__Aim of the exercise__
Looking through the data, please report how many lines contain the string "computer", giving nothing but the number.

********

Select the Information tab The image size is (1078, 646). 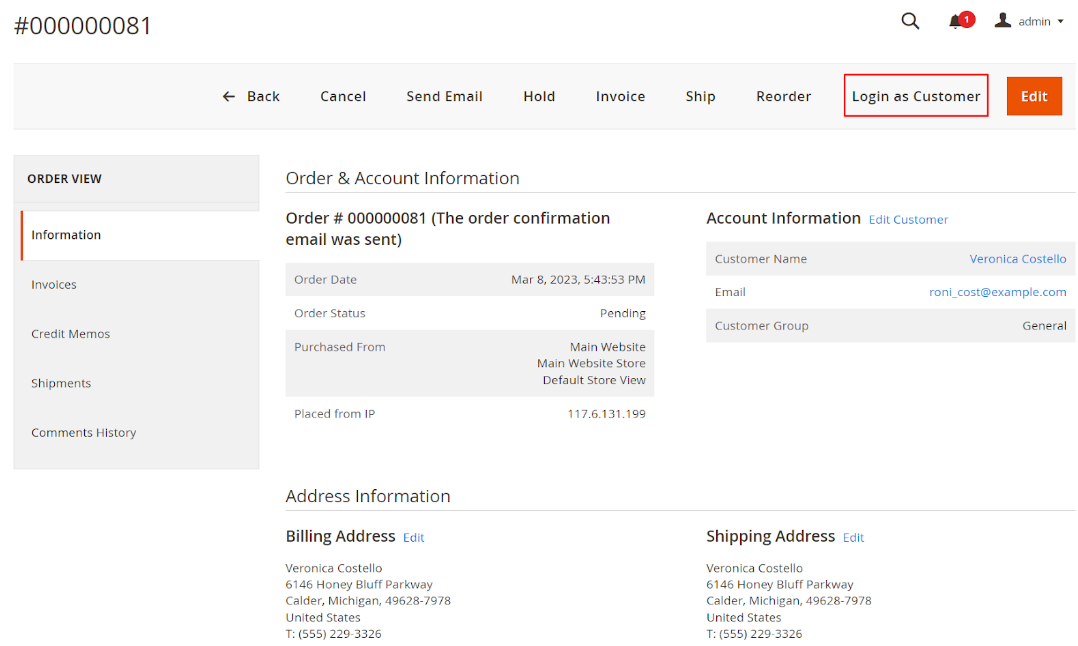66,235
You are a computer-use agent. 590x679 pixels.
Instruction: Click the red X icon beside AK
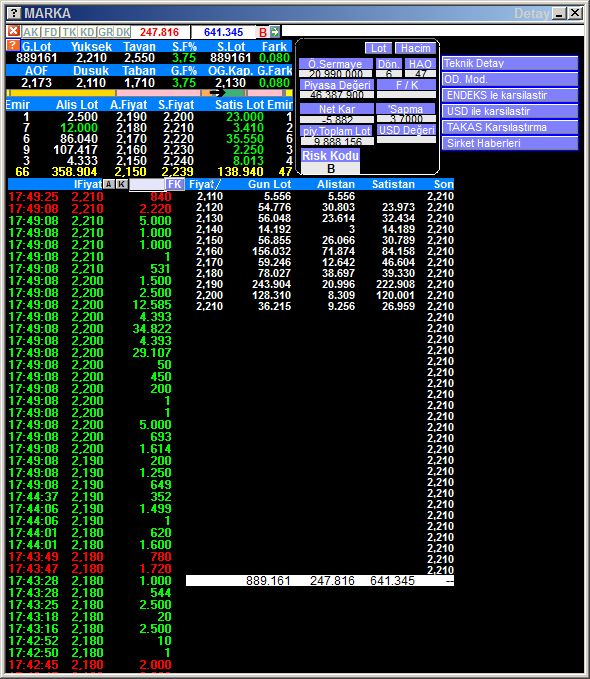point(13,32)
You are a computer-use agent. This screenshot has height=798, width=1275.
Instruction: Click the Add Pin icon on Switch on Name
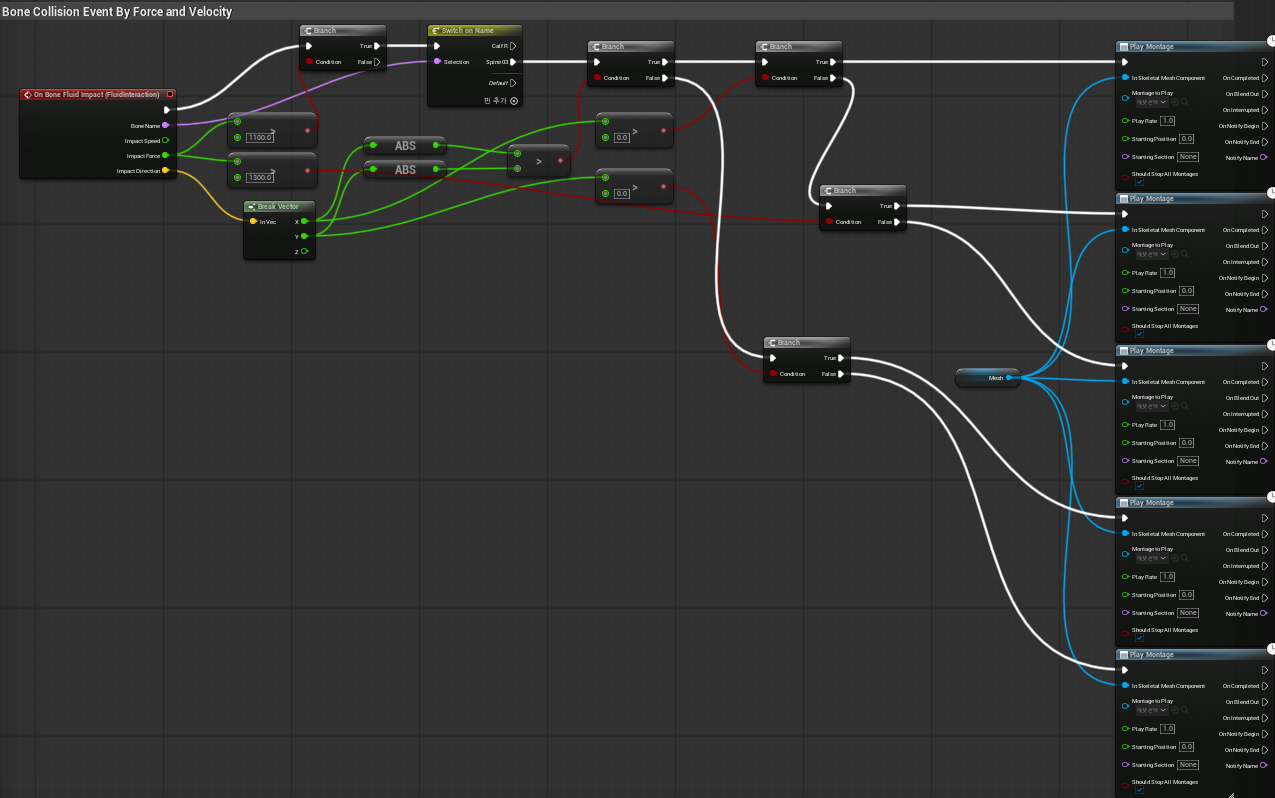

********

__Your solution__
2